Page extract:
■ ■ ■

It is the general rule that the admissibility of evidence is not affected by the source from which it comes or the illegality of the means by which it was procured. The rule is stated in Gindrat v. People, 138 Ill. 103, as follows: “Courts, in the administration of the criminal law, are not accustomed to be over-sensitive in regard to the sources from which evidence comes, and will avail themselves of all evidence that is competent and pertinent and not subversive of some constitutional or legal right.” The last clause is important and is vital to the question now under consideration, for to receive the evidence in this case would be subversive of the plaintiff in error’s constitutional right to be secure in his person, houses, papers and effects against unreasonable searches and seizures. In the Gindrat case it was not so, for the person who obtained the evidence there was only a private detective acting under a private employment having no official authority, and it was held, in accordance with the universal holding of the Federal courts in similar cases, that section 6 of article 2 of our constitution is a limitation on the powers of the State government and has nothing to do with the unauthorized acts of private individuals having no authority or color of authority from the State. That provision in a constitution is intended to protect the individual from official oppression and not from private trespass or criminal violence. The opinion in the Gindrat case makes plain the difference, in pointing out the clear distinction between that case and the case of Boyd v. United States, supra. In other cases in this court the rule has been applied that where a defendant’s property or papers have been by artifice or deceit, or unlawfully, by stealth or force, obtained by an individual not acting under color of authority from the State, the court will determine the admissibility of the evidence without inquiring into the method by which it was procured. Siebert v. People, 143 Ill. 571; Trask v. People, 151 id. 523; People v. Paisley, 288 id. 310.

■ ■ ■

Set problem a: Reproduce the entries verbatim, starting with the first entry and ending with the line that contains "text (1043, 688)", including both of these lines.
The legal passage and the entries that follow it come from unrelated sources.

■ ■ ■

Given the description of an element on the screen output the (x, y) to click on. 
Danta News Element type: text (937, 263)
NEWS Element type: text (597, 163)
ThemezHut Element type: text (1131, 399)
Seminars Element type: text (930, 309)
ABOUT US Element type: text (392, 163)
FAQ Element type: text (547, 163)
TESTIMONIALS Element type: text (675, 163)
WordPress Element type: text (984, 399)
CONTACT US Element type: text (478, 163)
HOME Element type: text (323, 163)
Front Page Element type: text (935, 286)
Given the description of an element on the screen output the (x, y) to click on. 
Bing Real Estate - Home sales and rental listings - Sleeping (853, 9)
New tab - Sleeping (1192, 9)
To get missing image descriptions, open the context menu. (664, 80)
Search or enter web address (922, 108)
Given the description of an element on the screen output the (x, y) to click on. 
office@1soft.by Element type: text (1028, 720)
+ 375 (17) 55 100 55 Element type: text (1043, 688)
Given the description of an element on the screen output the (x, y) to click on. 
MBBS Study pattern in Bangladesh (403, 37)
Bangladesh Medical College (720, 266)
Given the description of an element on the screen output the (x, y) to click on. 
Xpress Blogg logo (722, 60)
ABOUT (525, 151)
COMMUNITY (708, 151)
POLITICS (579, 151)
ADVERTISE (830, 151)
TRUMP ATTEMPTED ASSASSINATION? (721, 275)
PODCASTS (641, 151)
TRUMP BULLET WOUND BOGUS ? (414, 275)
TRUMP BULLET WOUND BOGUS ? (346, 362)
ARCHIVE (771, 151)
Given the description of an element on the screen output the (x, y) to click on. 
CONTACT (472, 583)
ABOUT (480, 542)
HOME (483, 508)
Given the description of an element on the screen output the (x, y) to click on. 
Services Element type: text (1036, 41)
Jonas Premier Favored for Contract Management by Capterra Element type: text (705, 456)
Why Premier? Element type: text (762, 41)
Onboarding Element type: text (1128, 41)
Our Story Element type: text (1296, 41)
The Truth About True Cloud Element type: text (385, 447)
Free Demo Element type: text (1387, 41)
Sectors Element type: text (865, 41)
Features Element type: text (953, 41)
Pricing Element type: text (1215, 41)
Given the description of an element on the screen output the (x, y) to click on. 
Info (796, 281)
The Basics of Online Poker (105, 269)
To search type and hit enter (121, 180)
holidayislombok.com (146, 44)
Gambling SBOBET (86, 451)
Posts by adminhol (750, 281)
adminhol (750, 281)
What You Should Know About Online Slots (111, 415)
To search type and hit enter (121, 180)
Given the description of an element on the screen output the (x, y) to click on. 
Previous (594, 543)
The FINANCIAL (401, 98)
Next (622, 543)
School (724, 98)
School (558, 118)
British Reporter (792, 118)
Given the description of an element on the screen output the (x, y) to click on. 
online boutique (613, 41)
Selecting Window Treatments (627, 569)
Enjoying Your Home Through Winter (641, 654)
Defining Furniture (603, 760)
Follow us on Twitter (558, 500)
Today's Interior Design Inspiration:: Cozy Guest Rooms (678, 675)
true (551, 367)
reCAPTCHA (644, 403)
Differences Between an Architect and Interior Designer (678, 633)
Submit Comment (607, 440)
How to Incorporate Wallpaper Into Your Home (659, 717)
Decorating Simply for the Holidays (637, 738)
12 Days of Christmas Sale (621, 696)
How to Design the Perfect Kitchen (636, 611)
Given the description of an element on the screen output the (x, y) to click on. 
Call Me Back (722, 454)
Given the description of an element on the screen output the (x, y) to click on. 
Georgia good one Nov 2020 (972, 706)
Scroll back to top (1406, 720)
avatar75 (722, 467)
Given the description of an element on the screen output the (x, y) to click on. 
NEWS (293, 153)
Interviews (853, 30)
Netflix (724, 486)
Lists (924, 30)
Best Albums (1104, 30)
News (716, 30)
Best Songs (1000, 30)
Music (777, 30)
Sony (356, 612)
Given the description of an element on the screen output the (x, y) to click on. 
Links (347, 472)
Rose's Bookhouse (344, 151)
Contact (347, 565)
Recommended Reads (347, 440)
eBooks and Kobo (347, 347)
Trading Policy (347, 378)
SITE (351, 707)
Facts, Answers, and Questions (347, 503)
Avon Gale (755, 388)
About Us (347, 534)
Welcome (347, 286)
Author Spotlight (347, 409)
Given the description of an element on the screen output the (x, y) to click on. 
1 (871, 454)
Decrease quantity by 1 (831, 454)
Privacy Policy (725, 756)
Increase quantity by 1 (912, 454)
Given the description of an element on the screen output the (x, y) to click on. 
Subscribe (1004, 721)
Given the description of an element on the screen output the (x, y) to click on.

■ ■ ■

Set problem b: Resume the passage on the admissibility of unlawfully obtained evidence from its last sentence.

Exercise result a:
Given the description of an element on the screen output the (x, y) to click on. 
Danta News Element type: text (937, 263)
NEWS Element type: text (597, 163)
ThemezHut Element type: text (1131, 399)
Seminars Element type: text (930, 309)
ABOUT US Element type: text (392, 163)
FAQ Element type: text (547, 163)
TESTIMONIALS Element type: text (675, 163)
WordPress Element type: text (984, 399)
CONTACT US Element type: text (478, 163)
HOME Element type: text (323, 163)
Front Page Element type: text (935, 286)
Given the description of an element on the screen output the (x, y) to click on. 
Bing Real Estate - Home sales and rental listings - Sleeping (853, 9)
New tab - Sleeping (1192, 9)
To get missing image descriptions, open the context menu. (664, 80)
Search or enter web address (922, 108)
Given the description of an element on the screen output the (x, y) to click on. 
office@1soft.by Element type: text (1028, 720)
+ 375 (17) 55 100 55 Element type: text (1043, 688)

Exercise result b:
In People v. Brocamp, 307 Ill. 448, the question was presented for the first time in this court of the admissibility in evidence of stolen property which had been obtained by an unlawful search and seizure conducted by virtue of their office by State officers charged with the prosecution of crime. In that case, without a warrant such officers invaded the defendant’s premises and without authority of law searched for and seized certain property alleged to have been stolen. It was a case within the exception mentioned in the Gindrat case, subversive of the defendant’s constitutional right, and we held that while the court, on objection to the admission of evidence, will not stop the trial of the case and enter upon the trial of a collateral issue as to the source from which the evidence was obtained, where the defendant makes timely application, before the beginning of the trial, for an order directing the return to him of the property or papers unlawfully seized, the court should hear and determine the question of the legality of the seizure, and if it erroneously refuses to do so and receives the property in evidence against the defendant over his objection, it is an error for which the judgment of conviction must be reversed. This decision was in accordance with the decisions of the Supreme Court of the United States and of many of the States of the Union.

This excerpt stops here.